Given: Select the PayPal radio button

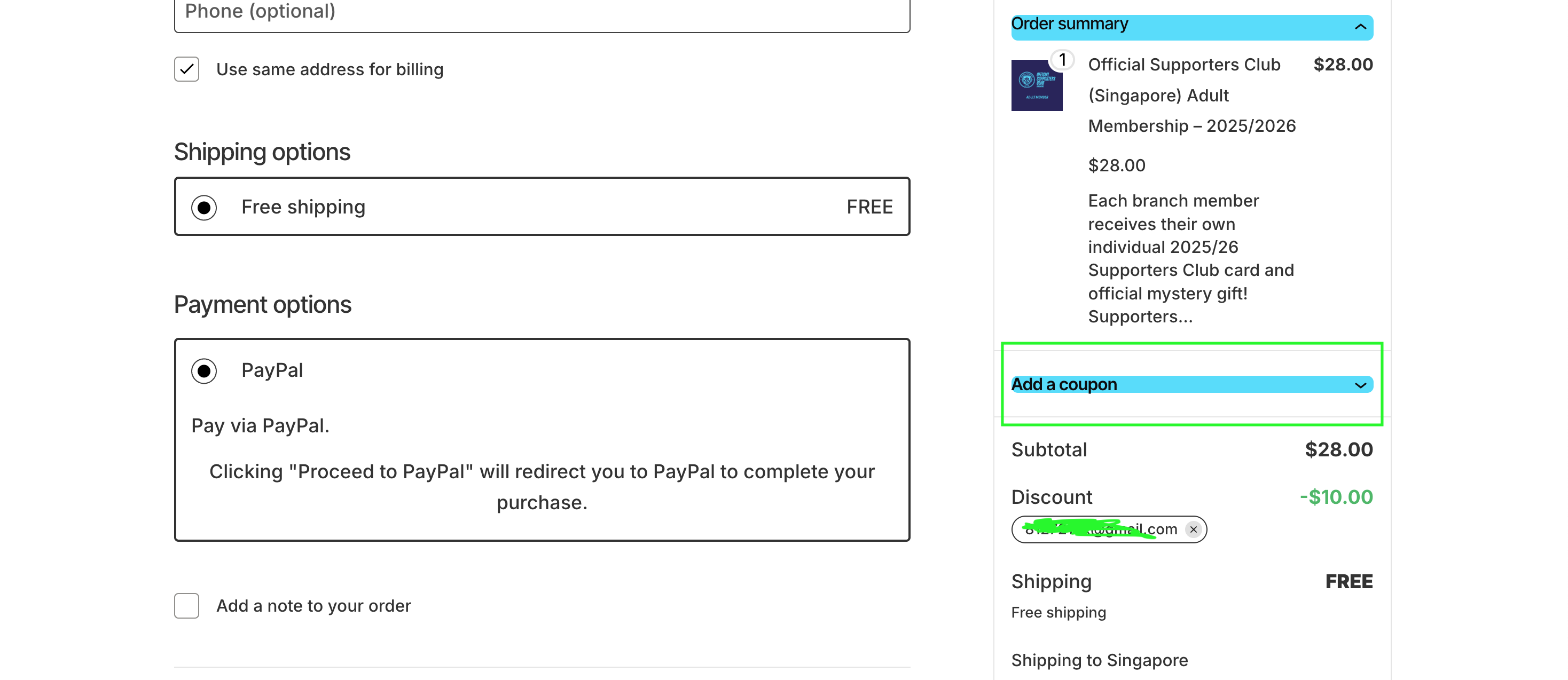Looking at the screenshot, I should click(x=204, y=371).
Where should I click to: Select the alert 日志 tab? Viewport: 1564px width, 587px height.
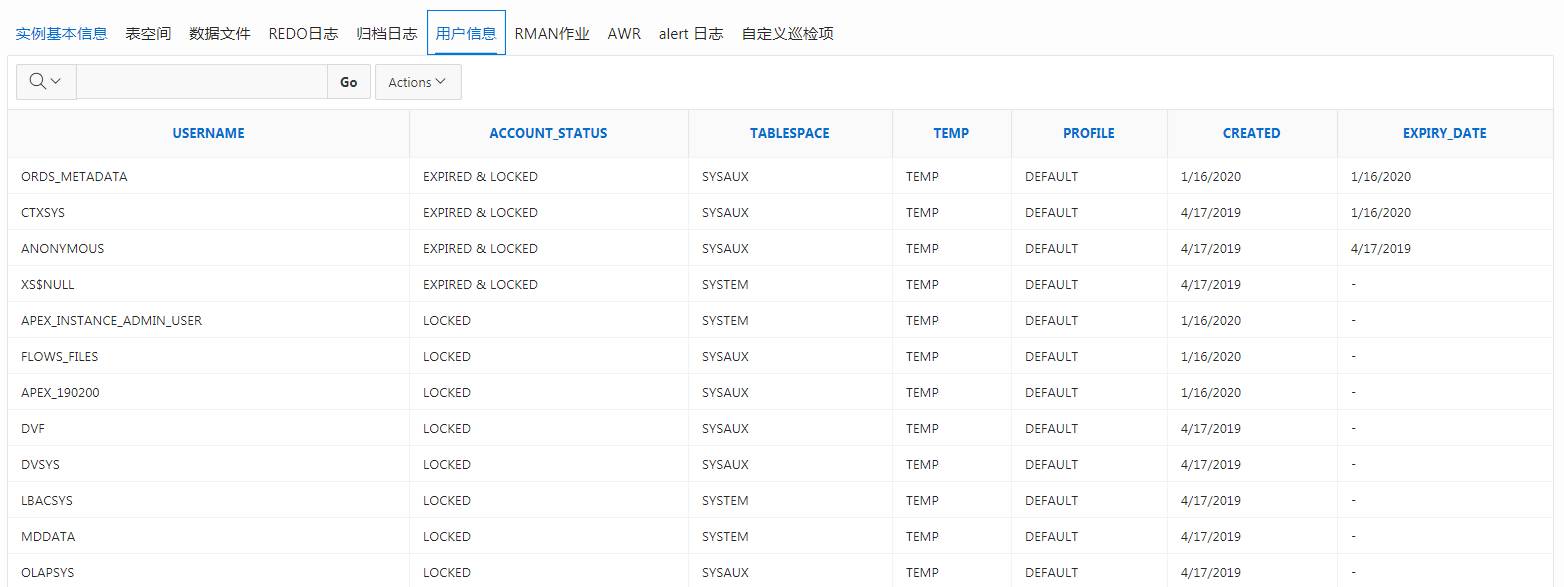[690, 33]
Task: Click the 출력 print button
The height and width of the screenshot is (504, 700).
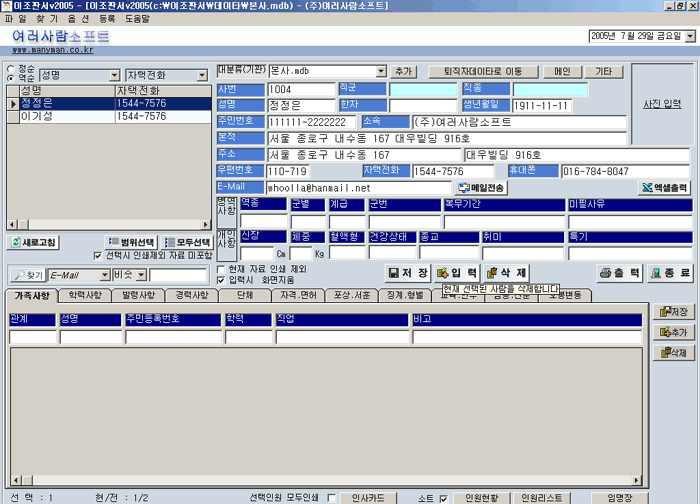Action: (620, 272)
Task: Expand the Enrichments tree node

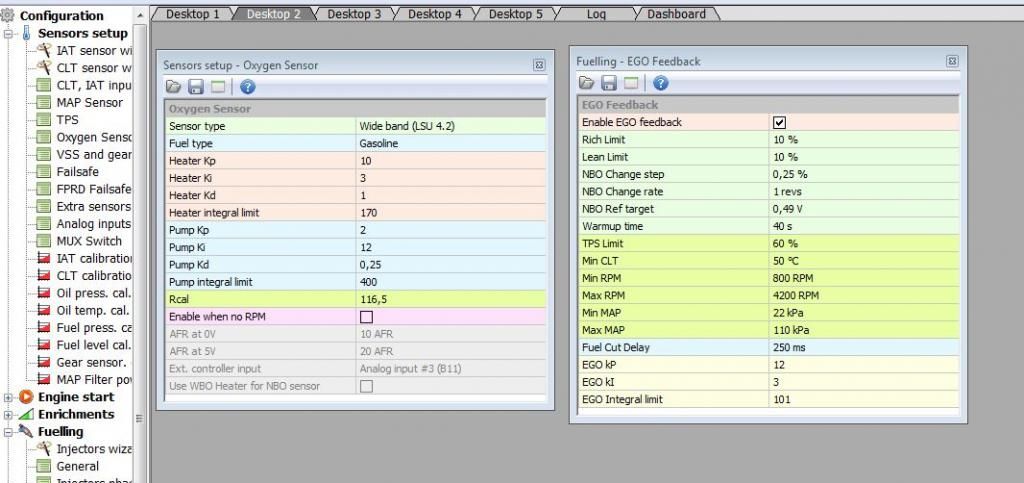Action: click(x=9, y=414)
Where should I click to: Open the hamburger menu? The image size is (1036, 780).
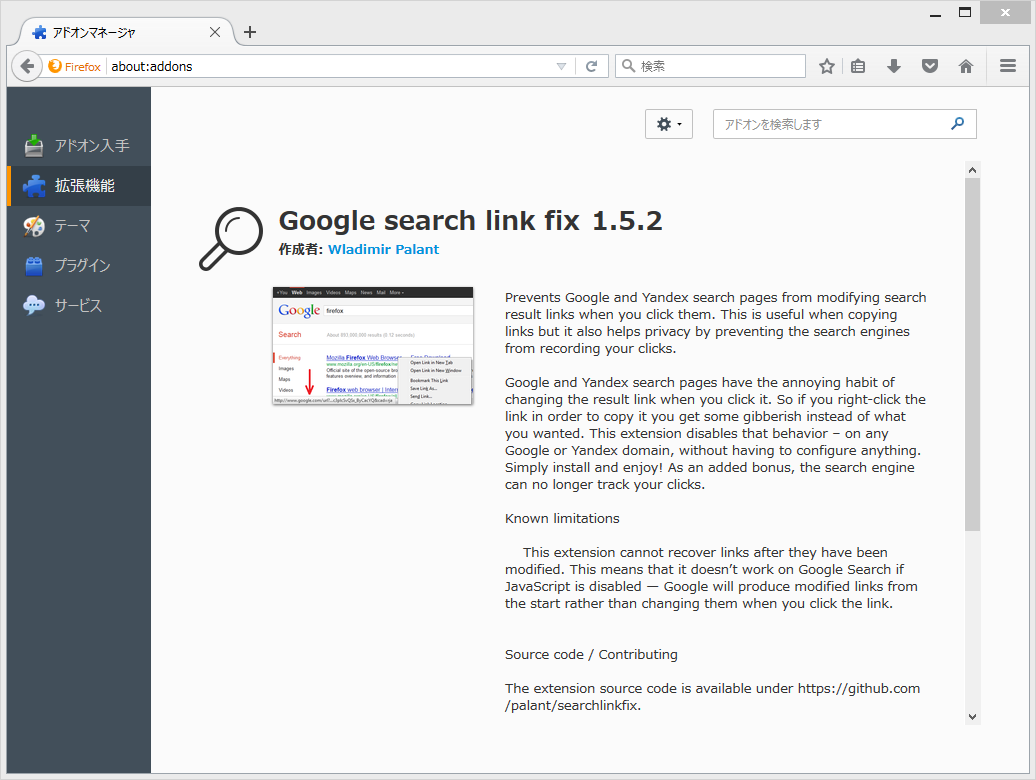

▶ **Brief**: Line by line, write out the data above exactly, without the pictures.

▶ **Exercise result**:
Given: Select the PayPal radio button

Looking at the screenshot, I should click(x=204, y=371).
Where should I click to: Select the alert 日志 tab? Viewport: 1564px width, 587px height.
[690, 33]
Task: Click the 출력 print button
The height and width of the screenshot is (504, 700).
Action: (620, 272)
Task: Expand the Enrichments tree node

Action: click(x=9, y=414)
Where should I click to: Open the hamburger menu? The image size is (1036, 780).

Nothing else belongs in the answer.